Consequently, Standard & Poor's—one of the three major credit rating agencies—downgraded the U.S.' credit designation from AAA to AA+ on Aug. 5, signaling that the U.S.' ability to pay back its obligations has slipped. While ratings from the other agencies, Fitch Group and Moody's, remain steady at AAA rank and initial repercussions of the announcement were seemingly short-lived, some experts see the S&P;'s proclamation as a red flag.
"Consider S&P;'s downgrade to AA+ as a warning shot across the bough. It served to help raise the profile of an issue that is not going to go away and arguably, should be dealt with sooner rather than later," said Ron New, president of the Denver Association of Business Economists.
New said that the change in credit rating was comparable to suddenly having a lower credit score, the consequence of which means that lenders are less likely to loan funds to someone of a higher credit risk.
For students, the debt crisis is already having an effect on educational resources. Earlier this month, as part of the solution to the debt-ceiling emergency, Congress opted to end the subsidized loan program available to graduate students, wherein loans are interest-free until six months following a student's graduation.
Beginning next year, graduate students will have to pay interest on their loans during the course of their schooling. Additionally, according to the bill's text, "repayment incentives" on direct loans will also be terminated, effective July 1, 2012.
Dr. James Smith, an economics professor at CU Denver, said that it would not surprise him if similar changes to undergraduate loan terms were to "trickle down" in the near future.
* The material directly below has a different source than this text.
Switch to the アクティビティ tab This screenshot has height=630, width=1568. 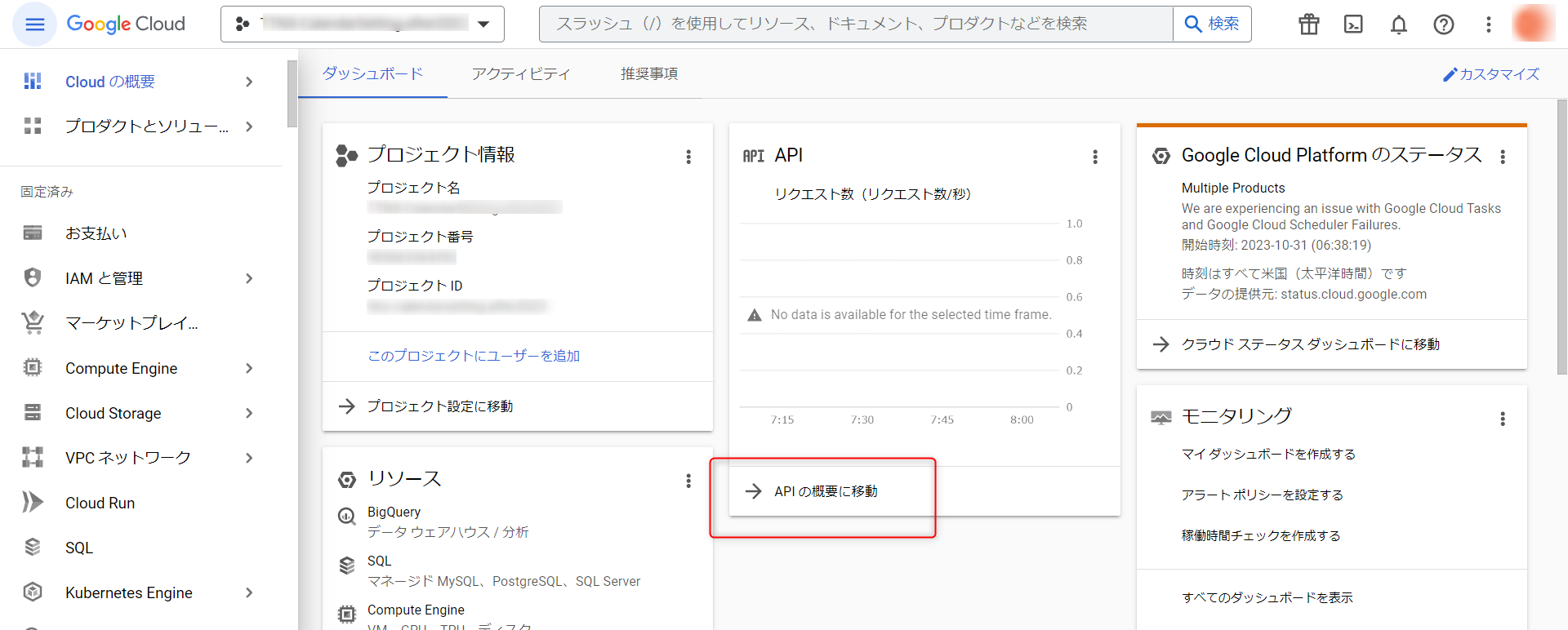click(x=520, y=73)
In the long run, failure to decrease the budget deficit in the U.S. will ultimately affect the total financial burden that students will carry in order to complete academic studies—whether that be due to higher interest rates or decreased access to funds.
"A lot of students have to borrow to go to college and to go to university. There are repayment issues connected to that debt. Interest rates will go up in the future—that'll hurt students for sure," said Dr. Ameyo Banerjee, director of UCD's finance program. Banerjee also said that the increased costs of secondary education would only further compound the fiscal obligations that students will face.
Anyone seeking loans in the future could encounter increased interest rates that rival those in other debt-challenged nations such as Portugal and Greece if the national deficit fails to come down. According to New, the cost of a 10-year loan to the U.S. comes with a 2.7% interest rate whereas Portugal and Greece currently face rates of 10% and 15% respectively.
Grasping the entire scope of the situation is almost as difficult as deciding between the many proposed solutions to the economic troubles on both the domestic and international fronts. Some experts at UCD say that the only way to decrease the budget deficit is to grow the economy and stop bailing companies out.
"If you are just making enough money to pay the interest on your credit card, you are in deep trouble. That is where our economy is heading…the population thinks we can deficit spend and stimulus our way out of this and we can't. There is no easy way out of this," said Smith.
Banerjee stated that despite the situation, there is no need for consumers or students to panic. "I still think the U.S. has a very big, strong, and resilient economy," he said.
Still, both Banerjee and Smith agreed that jobs and the employment market should be more of a priority for students. Without steady work, costs such as living expenses, rent, and student loans cannot be paid at all.
With the national unemployment rate steady at 9.1% as of July according to the Bureau of Labor Statistics, recent graduates may have a difficult time finding firm employment within their field, so preparation is key. Students at any of the three schools on the Auraria Campus have access to a wide variety of services including resume workshops, interview coaching, and more through each of the individual career service offices. These opportunities are available at no cost to students as the services have been funded by student fees.